Open corneliusroemer opened 6 months ago

corneliusroemer commented 6 months ago

We don't aggregate our logs at the moment. This makes it difficult to quickly inspect what happened across containers and do retrospectives - as the logs disappear with the containers.

We could send our logs to various log aggregation services - there are various free tiers for a start - shouldn't be too difficult to set up. Some services come with a helm chart to set up in a few minutes.

theosanderson commented 6 months ago

For Loculus (not necessarily pathoplexus) this is post-MVP - so assigning it thus for now

corneliusroemer commented 1 month ago

I reclassified this as nice to have because both Anya and I feel that bad developer experience around viewing logs in argo cd alone is slowing down kubernetes bug fixing/development. Having logs very easily searchable in a central place would reduce friction a lot.

It shouldn't be hard to set up some log aggregation quickly.

theosanderson commented 1 month ago

OK, I would say in terms of priorities the discussion board for example could be more important

anna-parker commented 2 weeks ago

Adding to this: as when we delete containers we loose logs as well sending logs to an aggregator could help us to store them for review after an issue/incident.

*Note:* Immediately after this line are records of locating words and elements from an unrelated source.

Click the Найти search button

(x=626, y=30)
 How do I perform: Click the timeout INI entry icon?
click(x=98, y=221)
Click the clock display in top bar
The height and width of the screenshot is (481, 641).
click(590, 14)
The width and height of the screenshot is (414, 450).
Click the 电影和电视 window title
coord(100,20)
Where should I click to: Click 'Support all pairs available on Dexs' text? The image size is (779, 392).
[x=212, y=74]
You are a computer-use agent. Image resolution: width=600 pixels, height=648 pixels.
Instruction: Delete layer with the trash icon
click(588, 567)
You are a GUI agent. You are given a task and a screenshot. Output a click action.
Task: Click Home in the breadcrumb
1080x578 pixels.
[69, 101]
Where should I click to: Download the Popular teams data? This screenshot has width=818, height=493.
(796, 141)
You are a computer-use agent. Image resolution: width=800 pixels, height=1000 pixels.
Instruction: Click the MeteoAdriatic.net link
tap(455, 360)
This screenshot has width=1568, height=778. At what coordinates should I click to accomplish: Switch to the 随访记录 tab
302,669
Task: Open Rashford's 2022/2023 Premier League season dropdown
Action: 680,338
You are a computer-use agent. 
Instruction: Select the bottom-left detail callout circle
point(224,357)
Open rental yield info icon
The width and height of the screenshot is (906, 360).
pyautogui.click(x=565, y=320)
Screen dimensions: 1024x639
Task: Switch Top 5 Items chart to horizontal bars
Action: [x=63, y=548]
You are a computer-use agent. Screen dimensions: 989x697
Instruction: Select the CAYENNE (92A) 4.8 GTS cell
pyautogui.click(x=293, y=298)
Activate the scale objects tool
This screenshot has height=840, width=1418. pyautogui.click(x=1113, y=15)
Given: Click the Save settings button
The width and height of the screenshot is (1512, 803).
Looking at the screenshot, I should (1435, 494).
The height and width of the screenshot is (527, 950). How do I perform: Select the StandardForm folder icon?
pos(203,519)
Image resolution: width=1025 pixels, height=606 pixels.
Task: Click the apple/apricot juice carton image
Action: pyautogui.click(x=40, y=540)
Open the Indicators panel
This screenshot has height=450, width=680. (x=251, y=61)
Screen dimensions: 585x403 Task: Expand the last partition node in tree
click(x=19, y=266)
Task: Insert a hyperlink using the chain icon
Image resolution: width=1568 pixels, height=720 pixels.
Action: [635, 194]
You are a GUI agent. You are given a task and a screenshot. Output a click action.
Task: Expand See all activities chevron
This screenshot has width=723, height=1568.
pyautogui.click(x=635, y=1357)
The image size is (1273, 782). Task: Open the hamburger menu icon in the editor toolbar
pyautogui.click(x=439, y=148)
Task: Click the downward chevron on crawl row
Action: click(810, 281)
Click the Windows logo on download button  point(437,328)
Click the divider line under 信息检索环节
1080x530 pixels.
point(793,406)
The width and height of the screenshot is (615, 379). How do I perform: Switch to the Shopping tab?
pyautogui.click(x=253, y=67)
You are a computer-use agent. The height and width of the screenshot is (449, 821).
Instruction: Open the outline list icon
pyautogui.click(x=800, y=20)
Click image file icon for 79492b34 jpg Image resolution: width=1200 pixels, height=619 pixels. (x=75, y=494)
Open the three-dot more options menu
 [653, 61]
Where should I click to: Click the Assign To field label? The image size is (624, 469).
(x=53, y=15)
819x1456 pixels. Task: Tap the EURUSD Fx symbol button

theosanderson commented 2 weeks ago

We now have log aggregation for Pathopleus: https://loculus.slack.com/archives/C05G172HL6L/p1725300635789449

IMO this shows the pattern for implementing this: at the cluster level, so I am removing the high_priority label as (A) I don't think this should be implemented into the Loculus codebase itself (B) IMO it's not super high priority for the dev cluster (but I am still fine for it to be done at any time)

corneliusroemer commented 2 weeks ago

It would still be great to have for the Hetzner cluster and we should do so as soon as feasible - ideally exposed to the network so that one doesn't need to do port forwarding (which makes it inconvenient to use in practice)

But I agree it's maybe not high priority, and we don't need to add it to Loculus codebase as you showed with pathoplexus - my assumptions were wrong there.